All three build on the same engine; the `--json` output makes spiceguard easy to
wire into editors, CI, and other tools.

## Security

spiceguard runs ngspice in batch mode on the netlists you give it. **Treat a
netlist like a script you are about to run**, because in two ways it is one:

- A SPICE netlist can contain `.control`/`shell` directives that execute
  arbitrary shell commands. The captured log may include their output.
- `.include` reads whatever file path the netlist specifies (the same files
  ngspice itself would read), so a hostile netlist can point at files on your
  disk. The contents are parsed as a netlist, not printed.
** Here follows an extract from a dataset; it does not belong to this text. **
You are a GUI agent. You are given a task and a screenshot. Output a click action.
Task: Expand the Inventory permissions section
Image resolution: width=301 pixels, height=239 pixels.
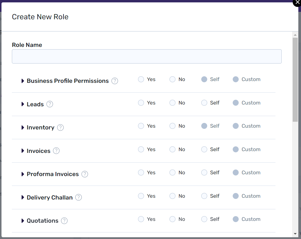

**Only run spiceguard on netlists you trust.** It is a local dev/CI utility,
not a sandbox.

Hardening that *is* in place:

- ngspice is invoked with `--no-spiceinit`, so a `.spiceinit`/`spice.rc` config
  planted next to the netlist is **not** auto-executed.
- The simulator is launched with a fixed argument list, **never** through a
  shell (no `shell=True`), so the path can't be shell-injected.
- A 120s timeout terminates a hung/non-converging run (reported as FAILED, not
  a crash); temp files use `mkstemp` (0600) and are always cleaned up;
  subcircuit nesting is depth-bounded against stack exhaustion.
- spiceguard has **no third-party runtime dependencies**, and the source passes
  `bandit -r src/` with no findings (`pip-audit` reports no vulnerable deps).

---

## Limitations (honest scope)

- **Parser scope:** The static netlist parser covers the element types listed in
  `netlist.py` (`NODE_COUNT`). Exotic or simulator-specific elements not in that
  table are silently skipped (they do not affect the running netlist — ngspice
  still sees the full file).
- **`.asc` is experimental** and scoped to 6 built-in 2-pin symbol types. Any
  schematic with transistors, op-amps, subcircuit blocks, or custom symbols must
  be exported from LTspice first. Always verify the generated netlist against
  LTspice's own "View > SPICE Netlist".
- **Legacy fallback** (`/opt/homebrew/bin/ngspice`) is tier-4 last-resort only.
  It is not the preferred path; prefer `PATH` or the `$NGSPICE` variable.
- **KiCad integration** is a CLI helper, not an in-application plugin.

---

## Development

Run the test suite (no ngspice required for unit tests; integration tests
auto-skip when ngspice is absent):

```bash
PYTHONPATH=src python3 -m pytest -q
```

Observed output on the current suite:

```
82 passed in 3.93s
```

---

## How we got here

1. Audited the original image-to-sim idea (market / engineering / business).
2. Deep research across the full EDA/sim workflow + a competition cross-check.
3. Ruled out taken/funded gaps (AR debugging = Cadence inspectAR; AI autorouting
   = Quilter et al.; SI/PI = heavy field-solver work).
4. Landed on the SPICE result-trustworthiness wedge and built the tool.